No paradigma da patologia, a mente neurotípica é entronizada e enaltecida como o ideal "normal", como o padrão de medição contra o qual todos os outros tipos de mentes são medidas. "Baixo funcionamento" na verdade significa “longe de se passar por neurotípico, longe de ser capaz de fazer as coisas que pessoas neurotípicas acham que toas as pessoas devem fazer, e longe de ser capaz de prosperar em uma sociedade criada por e para pessoas neurotípicas. “Alto funcionamento” significa “mais perto de se passar por neurotípico”. Descrever a si mesmo como de "alto funcionamento" é a utilização de ferramentas do mestre, é emparedar-se dentro da casa do mestre – a casa em que neurotípicos são o padrão ideal sob o qual você deve ser submedidos , uma casa em que neurotípicos estão sempre no topo, é um conceito no qual "alto-funcionamento", significa "mais próximo a eles."

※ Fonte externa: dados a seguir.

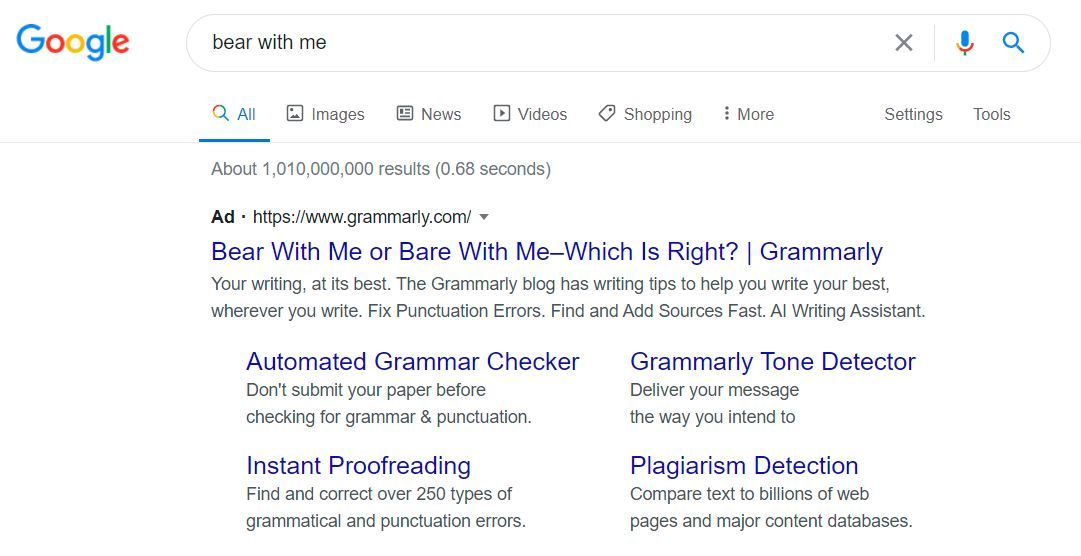The width and height of the screenshot is (1081, 556).
Task: Click the Images tab picture icon
Action: (295, 113)
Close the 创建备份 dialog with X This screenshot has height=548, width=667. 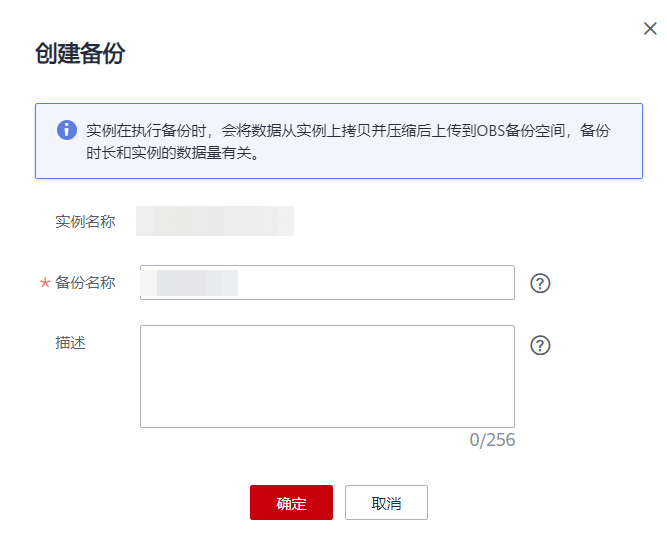[x=650, y=29]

Se partirmos do pressuposto de que neurotípicos são "normais", e autistas são "transtornados", logo as falhas de conexão entre pessoas neurotípicas e pessoas autistas inevitavelmente devem ser culpa de algum "defeito" ou "déficit" em pessoas autistas. Se um autista não consegue entender um neurotípico, é porque autistas têm déficits de empatia e capacidade de comunicação debilitada; e se um neurotípico não consegue entender um autista, é porque autistas têm déficits de empatia e habilidades de comunicação pobres. Todos os atritos e falhas de conexão entre os dois grupos, e todas as dificuldades que os autistas sofrem na sociedade neurotípica, tudo acaba sendo culpa do Autismo. Mas quando a nossa visão não é obscurecida pela ilusão do "normal", podemos reconhecer esse duplo padrão pelo que é, reconhecê-lo como apenas mais uma manifestação do tipo de privilégio e poder que as maiorias dominantes tantas vezes exercem sobre as minorias de qualquer ordem.

A Vida Além do Paradigma Patológico


             Uma mudança de paradigma, como você pode recordar, exige que todos os dados sejam reinterpretados através da lente do novo paradigma. Se você rejeitar as premissas fundamentais do paradigma da patologia, e aceitar as premissas do paradigma da neurodiversidade, em seguida, verifica-se que, afinal, você não tem uma desordem. E verifica-se que talvez você funcione exatamente como você deve funcionar, e que você apenas vive em uma sociedade que ainda não está suficientemente esclarecida para acomodar de forma eficaz e integrar as pessoas que funcionam como você. E que talvez os problemas em sua vida não são resultados de qualquer incorreção inerente a você. E que o seu verdadeiro potencial é desconhecido e é inteiramente seu para ser explorado e descoberto. E que talvez você seja, de fato, um ser digno e belo.